Reproduce the items below word for word, leaving out the pictures.

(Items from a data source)
────────────────────────────────────────

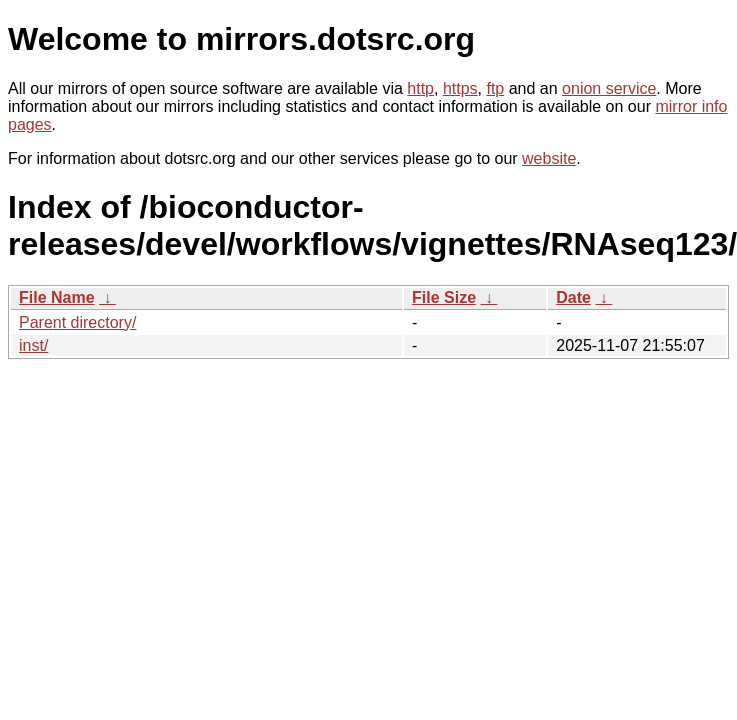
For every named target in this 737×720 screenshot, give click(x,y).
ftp (495, 88)
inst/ (33, 345)
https (460, 88)
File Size (444, 297)
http (420, 88)
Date (573, 297)
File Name (57, 297)
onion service (609, 88)
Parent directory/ (77, 322)
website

────────────────────────────────────────

ANSWER:
For every named target in this 737×720 screenshot, give click(x,y).
ftp (495, 88)
inst/ (33, 345)
https (460, 88)
File Size (444, 297)
http (420, 88)
Date (573, 297)
File Name (57, 297)
onion service (609, 88)
Parent directory/ (77, 322)
website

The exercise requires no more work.